Agnes Sampson (died 28 January 1591) [1] was a Scottish healer and purported witch. Also known as the "Wise Wife of Keith", [2] Sampson was involved in the North Berwick witch trials in the later part of the sixteenth century.
Sampson lived at Nether Keith, a part of the Keith Marischal barony, East Lothian, Scotland. [3] She was considered to have healing powers and acted as a midwife. [4] The indictment against her indicated that she was a widow, with children. [5]
In the spring of 1590, James VI returned from Copenhagen after marrying Anne of Denmark, daughter of the King of Denmark-Norway. The Danish court at that time was greatly perplexed by witchcraft and the black arts, and this must have impressed King James. The voyage back from Denmark was beset by storms. In the following months a witch hunt began in Denmark, the Copenhagen witch trials, started by the Danish admiral Peder Munk. One of its victims was Anna Koldings, who gave the names of five women, including Malin, who was married to the burgomaster of Helsingor. The women confessed they had been guilty of witchcraft in raising storms that threatened Anne of Denmark's voyage, and sent devils to climb up the keel of her ship. In September 1590 two women were burnt as witches at Kronborg. [6] James decided to set up his own tribunal in Scotland. [7]
The story of the arrest, trial, and confessions of Agnes Sampson and the others accused of witchcraft is known from versions found in a pamphlet printed in London in 1591, the Newes from Scotland , and from contemporary letters and trial records. [8]
The historian Edward J. Cowan argues that a tale told against her, recorded by James Melville of Halhill, of her receiving a gift of an image of James VI from the Devil on behalf of Francis Stewart, 5th Earl of Bothwell does not fit the chronological evidence. [9] This supernatural event was said to have taken place by the sea at Morrison's Haven near Prestongrange. [10] It was said the Devil appeared at Aitchison's Haven, as it was then called, in "likeness of ane Black man". Agnes Sampson was said to have made an image of the king for the Devil to enchant to cause the death of King James. [11]

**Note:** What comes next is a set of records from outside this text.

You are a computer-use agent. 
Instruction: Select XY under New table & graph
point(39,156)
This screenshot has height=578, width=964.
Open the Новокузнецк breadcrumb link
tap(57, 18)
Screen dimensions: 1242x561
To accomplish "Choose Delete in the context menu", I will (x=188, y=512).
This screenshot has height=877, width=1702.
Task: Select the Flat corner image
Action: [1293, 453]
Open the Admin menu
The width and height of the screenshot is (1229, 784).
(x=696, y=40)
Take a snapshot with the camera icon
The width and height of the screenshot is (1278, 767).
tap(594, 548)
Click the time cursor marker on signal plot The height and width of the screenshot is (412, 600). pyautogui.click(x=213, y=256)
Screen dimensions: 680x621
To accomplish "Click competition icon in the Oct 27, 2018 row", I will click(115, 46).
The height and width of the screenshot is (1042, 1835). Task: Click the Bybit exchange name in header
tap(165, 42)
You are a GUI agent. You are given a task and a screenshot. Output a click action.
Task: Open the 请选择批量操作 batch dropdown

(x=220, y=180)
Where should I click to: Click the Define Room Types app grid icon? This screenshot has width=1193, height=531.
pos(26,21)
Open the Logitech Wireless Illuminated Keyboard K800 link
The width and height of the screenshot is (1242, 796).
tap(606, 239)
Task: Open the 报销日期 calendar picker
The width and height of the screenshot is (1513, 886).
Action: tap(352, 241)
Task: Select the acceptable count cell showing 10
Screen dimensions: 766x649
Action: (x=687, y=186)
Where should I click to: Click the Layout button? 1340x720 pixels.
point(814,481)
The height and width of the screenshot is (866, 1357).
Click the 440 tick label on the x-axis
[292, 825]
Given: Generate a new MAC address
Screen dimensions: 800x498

By the autumn of 1590, Scotland was aflame with witch hunts, and many of those sent to trial were questioned by the King himself. Agnes Sampson was accused by Gillis Duncan and arrested along with others, and questioned regarding her role in the storm raising. She was put to torture and confessed and her body was shaved to reveal a "privy mark" or witches' mark. These proceedings were described in the 1591 London publication Newes from Scotland: [12]
(modernised) This aforesaid Agnes Sampson which was the elder Witch, was taken and brought to Holyrood Palace before the Kings Majesty and sundry other of the nobility of Scotland, where she was straightly examined, but all the persuasions which the Kings majesty used to her with the rest of his counsel, might not provoke or induce her to confess any thing, but stood stiffly in the denial of all that was laid to her charge: whereupon they caused her to be confined away to prison, there to receive such torture as hath been lately provided for witches in that country: and for as much as by due examination of witchcraft and witches in Scotland, it has lately been found that the Devil does generally mark them with a privy mark, by reason the Witches have confessed themselves, that the Devil doth lick them with his tongue in some private part of their body, before he doth receive them to be his servants, which mark commonly is given them under the hair in some part of their body, whereby it may not easily be found out or seen, although they be searched: and generally so long as the mark is not seen to those which search them, so long the parties that has the mark will never confess anything. Therefore by special commandment, Agnes Sampson had all her hair shaven off, in each part of her body, and her head "thrawen" (constricted) with a rope according to the custom of that Country, being a pain most grievous, which she continued almost an hour, during which time she would not confess any thing until the Devil's mark was found upon her privates, then she immediately confessed whatsoever was demanded of her, and justifying those persons aforesaid to be notorious witches. [12]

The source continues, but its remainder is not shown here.